Fearing the Black Body
- Author: Sabrina Strings
- Subject: Sociology
- Publication date: May 2019
- ISBN: 9781479819805

= Fearing the Black Body =

2019 book by Sabrina Strings

Fearing the Black Body is a 2019 non-fiction book by American sociologist Sabrina Strings about the history of fatphobia, which Strings argues is rooted in anti-Black racism. It was published by New York University Press under the full title Fearing the Black Body: The Racial Origins of Fat Phobia.

== Synopsis ==
In Fearing the Black Body, Strings, associate professor of sociology at the University of California, Irvine, writes of the history of fatphobia and its intersection with anti-Black racism in Europe and the United States from the sixteenth-century to the present day. Strings explores the influence of various factors in the development of anti-fatness and its connection to racism, including the Atlantic slave trade, Renaissance art, scientific racism, and Protestantism, among others.

== Publication ==
Fearing the Black Body was published in May 2019 by NYU Press.

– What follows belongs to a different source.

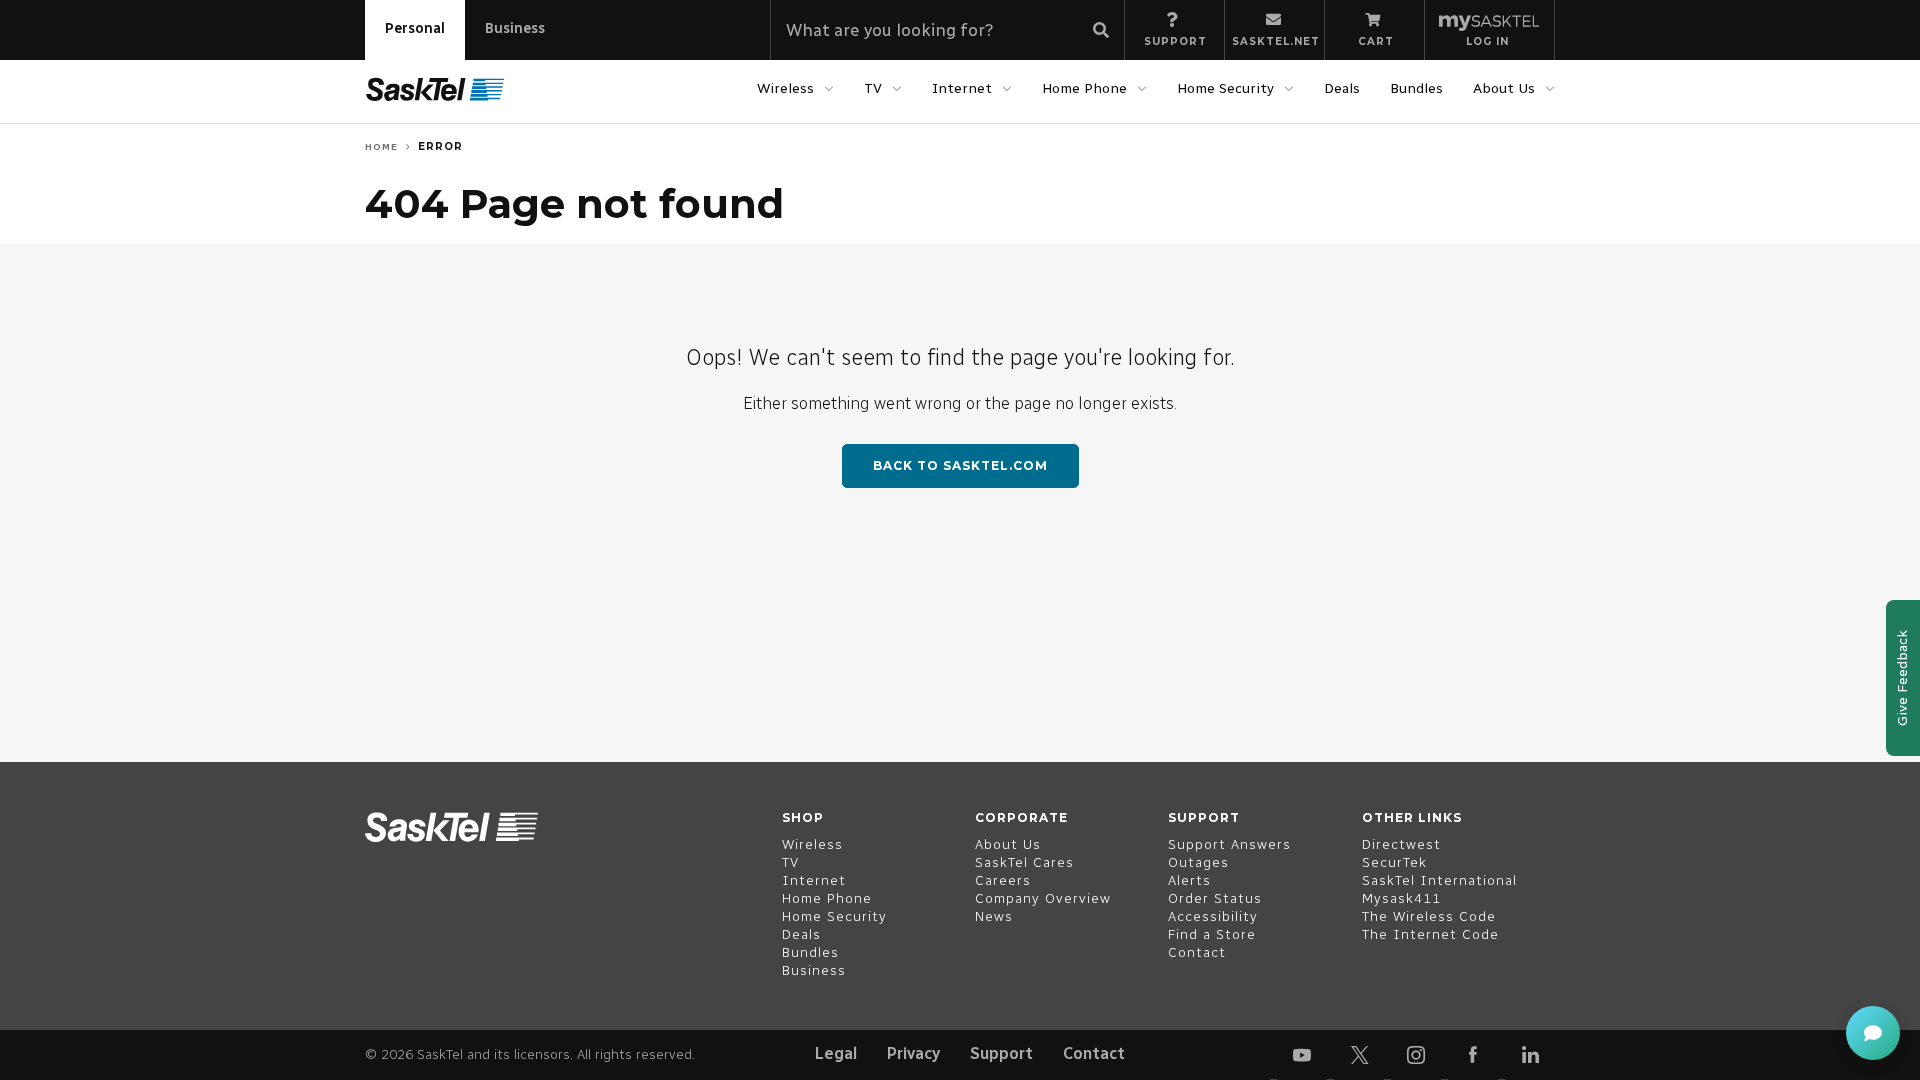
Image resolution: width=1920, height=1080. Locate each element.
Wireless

The cover features an illustration depicting Sarah Baartman.

== Reception ==
Positive reviews of the book were published by Meshell Sturgis in Lateral, Etsuko Taketani in The Journal of American History, and Amelia Earhart Serafine in the Journal of Interdisciplinary History.

In Social Forces, Laura Jennings praised the accessibility of Strings's prose and the depth of her research, but noted that Strings occasionally falsely conflated physically descriptive terms like "obesity" with behavioral terms such as "gluttony." Jennings also noted that Strings's analysis of recent history is less extensive than her analysis of earlier centuries. In the European Journal of Women's Studies, Kathy Davis complimented the book's innovation, readability, and breadth, but expressed her wish that Strings had gone further in her analysis of the epidemiology of obesity as it relates to black women.

The book won the 2020 Sociology of Body and Embodiment Best Publication Award from the American Sociological Association.